Work required: Copy each of the records below exactly, line by line.

Supplied records:
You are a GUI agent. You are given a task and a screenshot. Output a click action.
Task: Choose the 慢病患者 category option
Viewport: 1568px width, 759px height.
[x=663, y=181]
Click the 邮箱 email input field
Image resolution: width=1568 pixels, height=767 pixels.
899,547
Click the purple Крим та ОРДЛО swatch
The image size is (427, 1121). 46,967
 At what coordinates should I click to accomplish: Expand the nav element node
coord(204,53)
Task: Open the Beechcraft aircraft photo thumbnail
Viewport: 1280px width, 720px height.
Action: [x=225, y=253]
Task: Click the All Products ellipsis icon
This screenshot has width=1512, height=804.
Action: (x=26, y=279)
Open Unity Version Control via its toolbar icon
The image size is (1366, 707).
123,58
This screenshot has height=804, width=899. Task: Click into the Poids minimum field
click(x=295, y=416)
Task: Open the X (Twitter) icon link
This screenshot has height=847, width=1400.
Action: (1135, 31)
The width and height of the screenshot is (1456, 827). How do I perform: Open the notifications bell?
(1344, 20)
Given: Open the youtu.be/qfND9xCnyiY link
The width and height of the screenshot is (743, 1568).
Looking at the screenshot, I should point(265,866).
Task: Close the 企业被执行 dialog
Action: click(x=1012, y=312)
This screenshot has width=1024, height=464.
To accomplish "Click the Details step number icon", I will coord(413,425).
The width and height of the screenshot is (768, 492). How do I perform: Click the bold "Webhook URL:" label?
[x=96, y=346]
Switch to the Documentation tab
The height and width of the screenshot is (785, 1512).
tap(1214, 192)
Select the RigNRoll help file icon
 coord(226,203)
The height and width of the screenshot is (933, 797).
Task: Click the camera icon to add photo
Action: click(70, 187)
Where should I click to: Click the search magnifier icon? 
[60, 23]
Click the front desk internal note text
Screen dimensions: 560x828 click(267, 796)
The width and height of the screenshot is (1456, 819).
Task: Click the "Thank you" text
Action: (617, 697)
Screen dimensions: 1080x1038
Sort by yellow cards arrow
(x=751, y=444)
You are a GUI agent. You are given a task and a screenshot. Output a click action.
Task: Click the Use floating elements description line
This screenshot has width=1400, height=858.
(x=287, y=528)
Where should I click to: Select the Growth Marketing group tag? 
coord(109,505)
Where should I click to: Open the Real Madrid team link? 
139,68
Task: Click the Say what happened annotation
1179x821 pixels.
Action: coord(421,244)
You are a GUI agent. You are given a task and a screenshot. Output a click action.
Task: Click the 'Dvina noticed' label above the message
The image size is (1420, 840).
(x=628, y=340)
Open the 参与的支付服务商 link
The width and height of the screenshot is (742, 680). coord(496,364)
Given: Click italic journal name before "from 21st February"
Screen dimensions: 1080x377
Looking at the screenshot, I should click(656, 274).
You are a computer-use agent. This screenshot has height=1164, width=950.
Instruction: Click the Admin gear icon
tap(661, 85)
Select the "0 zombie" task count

Response to the task:
You are a GUI agent. You are given a task and a screenshot. Output a click action.
Task: Choose the 慢病患者 category option
Viewport: 1568px width, 759px height.
[x=663, y=181]
Click the 邮箱 email input field
Image resolution: width=1568 pixels, height=767 pixels.
899,547
Click the purple Крим та ОРДЛО swatch
The image size is (427, 1121). 46,967
 At what coordinates should I click to accomplish: Expand the nav element node
coord(204,53)
Task: Open the Beechcraft aircraft photo thumbnail
Viewport: 1280px width, 720px height.
Action: [x=225, y=253]
Task: Click the All Products ellipsis icon
This screenshot has width=1512, height=804.
Action: (x=26, y=279)
Open Unity Version Control via its toolbar icon
The image size is (1366, 707).
123,58
This screenshot has height=804, width=899. Task: Click into the Poids minimum field
click(x=295, y=416)
Task: Open the X (Twitter) icon link
This screenshot has height=847, width=1400.
Action: (1135, 31)
The width and height of the screenshot is (1456, 827). How do I perform: Open the notifications bell?
(1344, 20)
Given: Open the youtu.be/qfND9xCnyiY link
The width and height of the screenshot is (743, 1568).
Looking at the screenshot, I should point(265,866).
Task: Close the 企业被执行 dialog
Action: click(x=1012, y=312)
This screenshot has width=1024, height=464.
To accomplish "Click the Details step number icon", I will coord(413,425).
The width and height of the screenshot is (768, 492). How do I perform: Click the bold "Webhook URL:" label?
[x=96, y=346]
Switch to the Documentation tab
The height and width of the screenshot is (785, 1512).
tap(1214, 192)
Select the RigNRoll help file icon
 coord(226,203)
The height and width of the screenshot is (933, 797).
Task: Click the camera icon to add photo
Action: click(70, 187)
Where should I click to: Click the search magnifier icon? 
[60, 23]
Click the front desk internal note text
Screen dimensions: 560x828 click(267, 796)
The width and height of the screenshot is (1456, 819).
Task: Click the "Thank you" text
Action: (617, 697)
Screen dimensions: 1080x1038
Sort by yellow cards arrow
(x=751, y=444)
You are a GUI agent. You are given a task and a screenshot. Output a click action.
Task: Click the Use floating elements description line
This screenshot has width=1400, height=858.
(x=287, y=528)
Where should I click to: Select the Growth Marketing group tag? 
coord(109,505)
Where should I click to: Open the Real Madrid team link? 
139,68
Task: Click the Say what happened annotation
1179x821 pixels.
Action: coord(421,244)
You are a GUI agent. You are given a task and a screenshot. Output a click action.
Task: Click the 'Dvina noticed' label above the message
The image size is (1420, 840).
(x=628, y=340)
Open the 参与的支付服务商 link
The width and height of the screenshot is (742, 680). coord(496,364)
Given: Click italic journal name before "from 21st February"
Screen dimensions: 1080x377
Looking at the screenshot, I should click(656, 274).
You are a computer-use agent. This screenshot has height=1164, width=950.
Instruction: Click the Admin gear icon
tap(661, 85)
Select the "0 zombie" task count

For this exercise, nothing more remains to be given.